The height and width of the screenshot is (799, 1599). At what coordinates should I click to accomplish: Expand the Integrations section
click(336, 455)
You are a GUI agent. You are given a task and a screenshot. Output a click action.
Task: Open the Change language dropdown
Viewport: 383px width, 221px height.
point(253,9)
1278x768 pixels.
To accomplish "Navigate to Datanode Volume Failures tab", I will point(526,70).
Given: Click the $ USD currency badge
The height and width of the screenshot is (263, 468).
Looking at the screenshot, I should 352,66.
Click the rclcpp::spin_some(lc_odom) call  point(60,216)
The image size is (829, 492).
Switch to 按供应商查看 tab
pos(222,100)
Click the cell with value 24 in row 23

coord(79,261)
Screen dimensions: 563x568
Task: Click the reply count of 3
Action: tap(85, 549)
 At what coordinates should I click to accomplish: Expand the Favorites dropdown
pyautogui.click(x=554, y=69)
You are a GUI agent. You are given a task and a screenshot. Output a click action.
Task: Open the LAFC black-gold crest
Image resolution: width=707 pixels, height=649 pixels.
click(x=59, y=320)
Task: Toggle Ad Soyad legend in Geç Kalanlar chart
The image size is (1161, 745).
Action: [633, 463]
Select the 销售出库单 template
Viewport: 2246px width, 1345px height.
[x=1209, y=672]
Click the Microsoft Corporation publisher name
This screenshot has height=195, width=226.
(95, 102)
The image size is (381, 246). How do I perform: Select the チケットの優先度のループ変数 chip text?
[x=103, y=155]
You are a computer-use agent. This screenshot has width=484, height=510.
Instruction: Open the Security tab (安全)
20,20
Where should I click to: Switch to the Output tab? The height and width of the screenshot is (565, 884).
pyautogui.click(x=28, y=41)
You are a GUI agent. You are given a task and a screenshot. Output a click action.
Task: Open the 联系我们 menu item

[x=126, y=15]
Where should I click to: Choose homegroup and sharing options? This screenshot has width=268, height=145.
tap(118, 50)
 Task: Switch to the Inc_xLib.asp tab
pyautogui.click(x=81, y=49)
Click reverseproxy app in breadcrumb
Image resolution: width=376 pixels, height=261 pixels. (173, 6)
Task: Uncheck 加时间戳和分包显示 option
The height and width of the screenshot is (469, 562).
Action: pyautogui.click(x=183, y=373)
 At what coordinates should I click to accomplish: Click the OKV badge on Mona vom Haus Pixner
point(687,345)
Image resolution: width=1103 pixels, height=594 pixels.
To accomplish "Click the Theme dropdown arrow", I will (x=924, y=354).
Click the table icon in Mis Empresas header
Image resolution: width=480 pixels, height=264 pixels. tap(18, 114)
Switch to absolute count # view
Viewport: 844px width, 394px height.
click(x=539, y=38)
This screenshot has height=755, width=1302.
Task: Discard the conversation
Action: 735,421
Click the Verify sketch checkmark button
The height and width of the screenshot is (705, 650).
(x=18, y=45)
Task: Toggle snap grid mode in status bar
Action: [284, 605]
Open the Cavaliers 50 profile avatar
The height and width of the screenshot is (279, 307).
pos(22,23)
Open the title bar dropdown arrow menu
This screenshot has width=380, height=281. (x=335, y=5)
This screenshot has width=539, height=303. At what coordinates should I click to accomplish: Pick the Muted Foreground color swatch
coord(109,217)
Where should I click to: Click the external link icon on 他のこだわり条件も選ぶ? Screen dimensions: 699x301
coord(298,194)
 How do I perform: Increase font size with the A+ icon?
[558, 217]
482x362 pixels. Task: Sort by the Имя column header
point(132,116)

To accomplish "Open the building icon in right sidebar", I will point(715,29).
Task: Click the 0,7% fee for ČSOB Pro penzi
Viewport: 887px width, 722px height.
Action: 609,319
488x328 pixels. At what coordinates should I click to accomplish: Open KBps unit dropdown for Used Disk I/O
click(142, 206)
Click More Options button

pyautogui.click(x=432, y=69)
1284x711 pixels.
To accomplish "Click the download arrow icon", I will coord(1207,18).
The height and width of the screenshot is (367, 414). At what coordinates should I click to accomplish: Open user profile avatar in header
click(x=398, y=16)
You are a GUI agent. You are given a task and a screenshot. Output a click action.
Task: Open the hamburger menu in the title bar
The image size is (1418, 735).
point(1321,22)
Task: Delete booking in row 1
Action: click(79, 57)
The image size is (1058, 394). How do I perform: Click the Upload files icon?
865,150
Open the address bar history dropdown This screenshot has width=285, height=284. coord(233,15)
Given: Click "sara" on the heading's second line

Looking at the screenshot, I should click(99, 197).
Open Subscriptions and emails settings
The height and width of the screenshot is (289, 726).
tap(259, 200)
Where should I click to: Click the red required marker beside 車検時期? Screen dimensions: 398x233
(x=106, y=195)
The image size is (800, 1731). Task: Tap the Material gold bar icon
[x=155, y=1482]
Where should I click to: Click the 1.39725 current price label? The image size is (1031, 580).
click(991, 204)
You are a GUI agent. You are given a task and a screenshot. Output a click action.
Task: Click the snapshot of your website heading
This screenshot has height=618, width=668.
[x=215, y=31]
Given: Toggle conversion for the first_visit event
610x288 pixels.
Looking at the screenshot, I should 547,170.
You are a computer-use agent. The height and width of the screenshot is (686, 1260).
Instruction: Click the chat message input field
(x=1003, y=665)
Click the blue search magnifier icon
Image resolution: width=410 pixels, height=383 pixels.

-- -- --

» **TASK GOAL**: Each record is to be transcribed exactly and in full.

» **WORKED SOLUTION**:
The height and width of the screenshot is (799, 1599). At what coordinates should I click to accomplish: Expand the Integrations section
click(336, 455)
You are a GUI agent. You are given a task and a screenshot. Output a click action.
Task: Open the Change language dropdown
Viewport: 383px width, 221px height.
point(253,9)
1278x768 pixels.
To accomplish "Navigate to Datanode Volume Failures tab", I will point(526,70).
Given: Click the $ USD currency badge
The height and width of the screenshot is (263, 468).
Looking at the screenshot, I should 352,66.
Click the rclcpp::spin_some(lc_odom) call  point(60,216)
The image size is (829, 492).
Switch to 按供应商查看 tab
pos(222,100)
Click the cell with value 24 in row 23

coord(79,261)
Screen dimensions: 563x568
Task: Click the reply count of 3
Action: tap(85, 549)
 At what coordinates should I click to accomplish: Expand the Favorites dropdown
pyautogui.click(x=554, y=69)
You are a GUI agent. You are given a task and a screenshot. Output a click action.
Task: Open the LAFC black-gold crest
Image resolution: width=707 pixels, height=649 pixels.
click(x=59, y=320)
Task: Toggle Ad Soyad legend in Geç Kalanlar chart
The image size is (1161, 745).
Action: [633, 463]
Select the 销售出库单 template
Viewport: 2246px width, 1345px height.
[x=1209, y=672]
Click the Microsoft Corporation publisher name
This screenshot has height=195, width=226.
(95, 102)
The image size is (381, 246). How do I perform: Select the チケットの優先度のループ変数 chip text?
[x=103, y=155]
You are a computer-use agent. This screenshot has width=484, height=510.
Instruction: Open the Security tab (安全)
20,20
Where should I click to: Switch to the Output tab? The height and width of the screenshot is (565, 884).
pyautogui.click(x=28, y=41)
You are a GUI agent. You are given a task and a screenshot. Output a click action.
Task: Open the 联系我们 menu item

[x=126, y=15]
Where should I click to: Choose homegroup and sharing options? This screenshot has width=268, height=145.
tap(118, 50)
 Task: Switch to the Inc_xLib.asp tab
pyautogui.click(x=81, y=49)
Click reverseproxy app in breadcrumb
Image resolution: width=376 pixels, height=261 pixels. (173, 6)
Task: Uncheck 加时间戳和分包显示 option
The height and width of the screenshot is (469, 562).
Action: pyautogui.click(x=183, y=373)
 At what coordinates should I click to accomplish: Click the OKV badge on Mona vom Haus Pixner
point(687,345)
Image resolution: width=1103 pixels, height=594 pixels.
To accomplish "Click the Theme dropdown arrow", I will (x=924, y=354).
Click the table icon in Mis Empresas header
Image resolution: width=480 pixels, height=264 pixels. tap(18, 114)
Switch to absolute count # view
Viewport: 844px width, 394px height.
click(x=539, y=38)
This screenshot has height=755, width=1302.
Task: Discard the conversation
Action: 735,421
Click the Verify sketch checkmark button
The height and width of the screenshot is (705, 650).
(x=18, y=45)
Task: Toggle snap grid mode in status bar
Action: [284, 605]
Open the Cavaliers 50 profile avatar
The height and width of the screenshot is (279, 307).
pos(22,23)
Open the title bar dropdown arrow menu
This screenshot has width=380, height=281. (x=335, y=5)
This screenshot has width=539, height=303. At what coordinates should I click to accomplish: Pick the Muted Foreground color swatch
coord(109,217)
Where should I click to: Click the external link icon on 他のこだわり条件も選ぶ? Screen dimensions: 699x301
coord(298,194)
 How do I perform: Increase font size with the A+ icon?
[558, 217]
482x362 pixels. Task: Sort by the Имя column header
point(132,116)

To accomplish "Open the building icon in right sidebar", I will point(715,29).
Task: Click the 0,7% fee for ČSOB Pro penzi
Viewport: 887px width, 722px height.
Action: 609,319
488x328 pixels. At what coordinates should I click to accomplish: Open KBps unit dropdown for Used Disk I/O
click(142, 206)
Click More Options button

pyautogui.click(x=432, y=69)
1284x711 pixels.
To accomplish "Click the download arrow icon", I will coord(1207,18).
The height and width of the screenshot is (367, 414). At what coordinates should I click to accomplish: Open user profile avatar in header
click(x=398, y=16)
You are a GUI agent. You are given a task and a screenshot. Output a click action.
Task: Open the hamburger menu in the title bar
The image size is (1418, 735).
point(1321,22)
Task: Delete booking in row 1
Action: click(79, 57)
The image size is (1058, 394). How do I perform: Click the Upload files icon?
865,150
Open the address bar history dropdown This screenshot has width=285, height=284. coord(233,15)
Given: Click "sara" on the heading's second line

Looking at the screenshot, I should click(99, 197).
Open Subscriptions and emails settings
The height and width of the screenshot is (289, 726).
tap(259, 200)
Where should I click to: Click the red required marker beside 車検時期? Screen dimensions: 398x233
(x=106, y=195)
The image size is (800, 1731). Task: Tap the Material gold bar icon
[x=155, y=1482]
Where should I click to: Click the 1.39725 current price label? The image size is (1031, 580).
click(991, 204)
You are a GUI agent. You are given a task and a screenshot. Output a click action.
Task: Click the snapshot of your website heading
This screenshot has height=618, width=668.
[x=215, y=31]
Given: Toggle conversion for the first_visit event
610x288 pixels.
Looking at the screenshot, I should 547,170.
You are a computer-use agent. The height and width of the screenshot is (686, 1260).
Instruction: Click the chat message input field
(x=1003, y=665)
Click the blue search magnifier icon
Image resolution: width=410 pixels, height=383 pixels.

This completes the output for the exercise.